▸ Testo originale
● ● ● ● ● ● ●

Una piattaforma online interattiva dove vengono riportati i centri che sono dedicati alla cura dei disturbi del comportamento alimentare
Avere una piattaforma online che sia interattiva e aggiornabile in tempo reale, dove trovare in centri in Italia che si occupano della cura dei disturbi del comportamento alimentare a diversi livelli. È il primo censimento sul territorio italiano dei servizi disponibili ambulatoriali, residenziali e semi-residenziali appartenenti al Servizio Sanitario Nazionale, e che dal 2022 coinvolgerà anche le strutture appartenenti al privato accreditato.
La piattaforma è stata realizzata grazie al progetto MA.NU.AL che il Ministero della Salute, nell’ambito delle Azioni Centrali del CCM, ha affidato al Centro Nazionale Dipendenze e Doping dell’Istituto Superiore di Sanità (ISS). “Il progetto nasce con lo scopo di offrire ai cittadini affetti da tali patologie, alle loro famiglie e agli operatori sanitari che se ne occupano una mappa delle risorse presenti sul territorio e della loro offerta assistenziale, per facilitarne conoscenza ed accesso”, spiega Roberta Pacifici, responsabile del Centro Nazionale Dipendenze e doping dell’ISS.

● ● ● ● ● ● ●

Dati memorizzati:
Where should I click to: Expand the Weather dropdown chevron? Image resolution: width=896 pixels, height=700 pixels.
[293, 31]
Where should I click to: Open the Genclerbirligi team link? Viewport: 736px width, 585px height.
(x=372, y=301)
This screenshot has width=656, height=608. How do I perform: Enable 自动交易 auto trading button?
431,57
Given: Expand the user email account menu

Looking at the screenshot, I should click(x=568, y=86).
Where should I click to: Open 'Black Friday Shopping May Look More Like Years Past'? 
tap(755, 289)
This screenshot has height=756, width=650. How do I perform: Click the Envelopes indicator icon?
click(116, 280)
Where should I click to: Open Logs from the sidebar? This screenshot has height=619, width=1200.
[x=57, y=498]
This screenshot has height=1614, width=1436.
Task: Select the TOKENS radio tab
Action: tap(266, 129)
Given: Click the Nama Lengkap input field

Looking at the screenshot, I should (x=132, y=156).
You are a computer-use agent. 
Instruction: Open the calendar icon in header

● ● ● ● ● ● ●

▸ Descrizione esercizio
Rispondi alle seguenti domande basandoti sul testo dedicato alla piattaforma dei centri per i disturbi alimentari.
(a) Da quale anno il censimento coinvolgerà anche le strutture appartenenti al privato accreditato?
(b) Come si chiama il progetto grazie al quale è stata realizzata la piattaforma?
(c) Quale incarico ricopre Roberta Pacifici?

▸ Risposta
(a) Il censimento coinvolgerà anche le strutture del privato accreditato dal 2022.
(b) La piattaforma è stata realizzata grazie al progetto MA.NU.AL.
(c) Roberta Pacifici è responsabile del Centro Nazionale Dipendenze e doping dell’ISS.